Very Large Language Models and How to Evaluate Them
The article title suggests a discussion about Very Large Language Models (VLLMs) and evaluation methodologies, but the article body appears to be empty or not provided.
Over the past month, coverage of #large-language-models has grown significantly, with 100 articles published in the last 30 days out of 273 total indexed pieces. The discussion landscape shows predominantly neutral sentiment at 59%, though bullish perspectives account for 37% of coverage. Notably, sentiment has softened compared to the prior quarter, declining 14.2 percentage points in bullish tone. ArXiv's computer science and AI section dominates source coverage, with Llama, Gemini, and GPT-4 emerging as the most frequently discussed models. Scan the articles below for recent developments and perspectives on the topic.
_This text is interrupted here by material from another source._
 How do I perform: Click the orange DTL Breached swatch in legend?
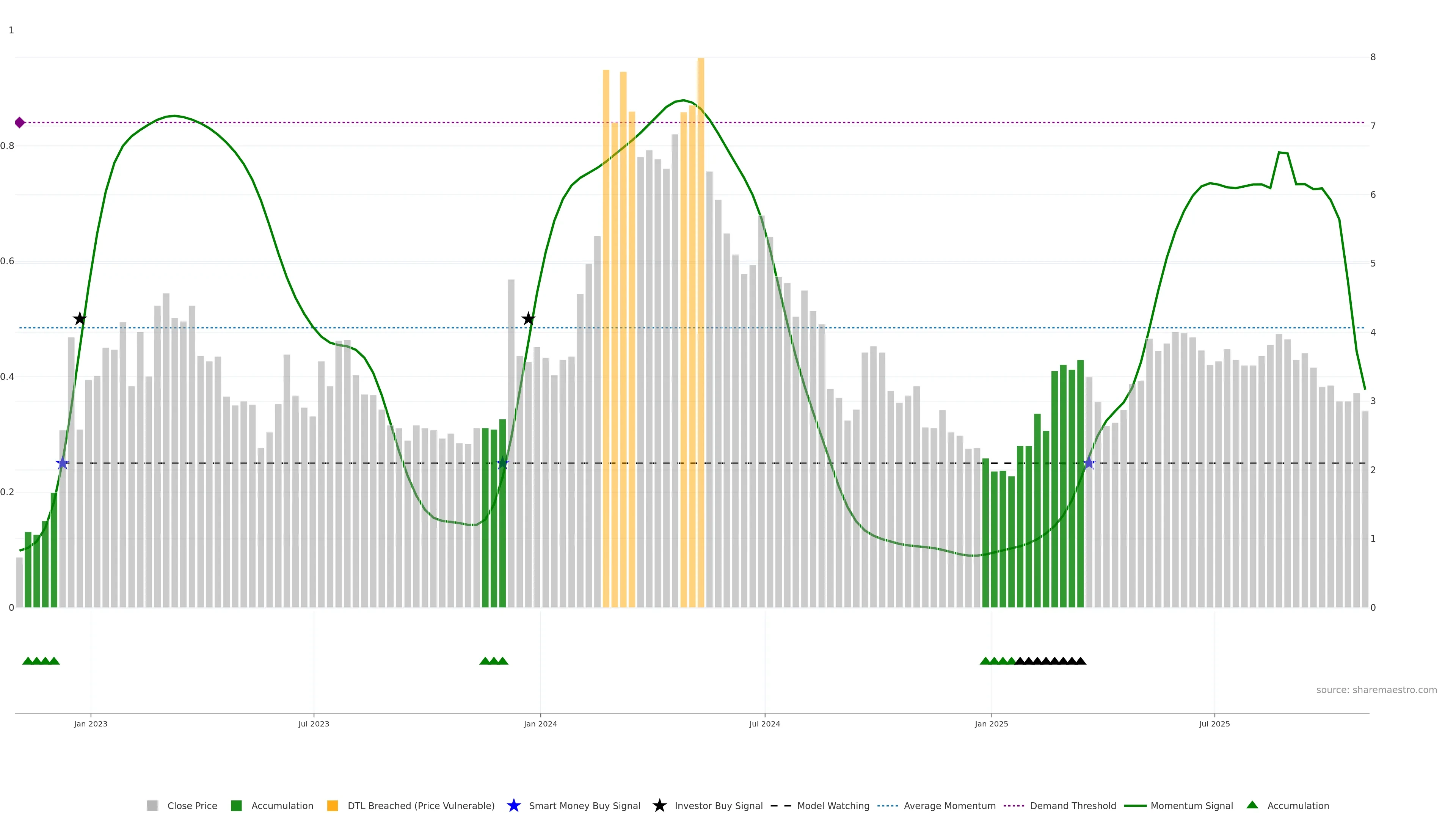pyautogui.click(x=333, y=806)
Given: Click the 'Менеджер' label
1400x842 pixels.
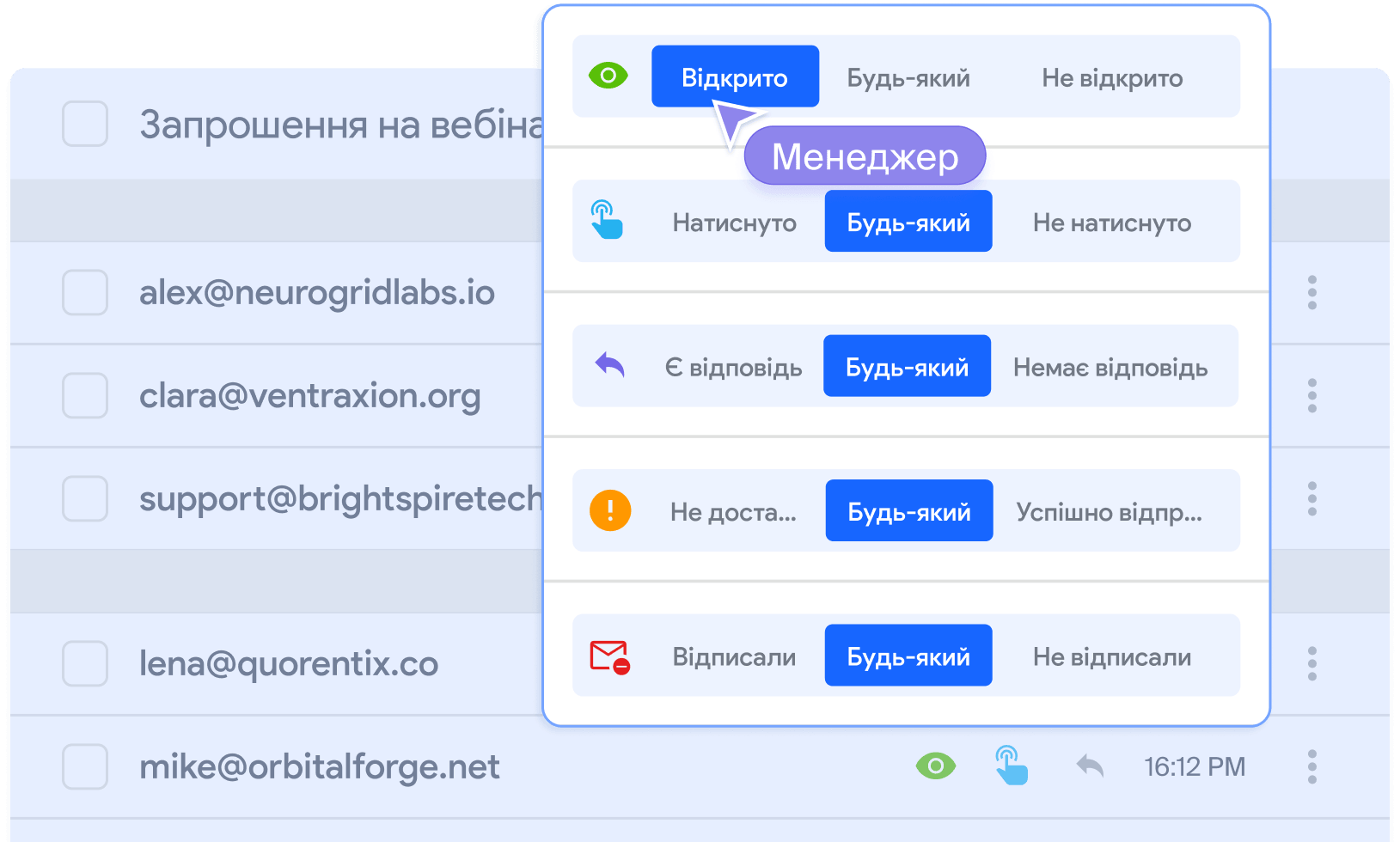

The article title suggests a discussion about Very Large Language Models (VLLMs) and evaluation methodologies, but the article body appears to be empty or not provided.
The article appears to be incomplete or missing content, with only a title referencing BLOOM training technology. Without substantive content, no meaningful analysis of the technology, its implications, or market impact can be provided.
The article title suggests an exploration of whether Large Language Models follow a Moore's Law-like trajectory of exponential improvement. However, no article body content was provided to analyze the specific claims, data, or implications discussed.
The article appears to have an empty body, with only the title 'Evaluating large language models trained on code' provided. Without the actual content, no meaningful analysis of LLM evaluation methods or findings can be conducted.
The article appears to discuss the capabilities, limitations, and broader societal implications of large language models. However, the article body was not provided in the input, making detailed analysis impossible.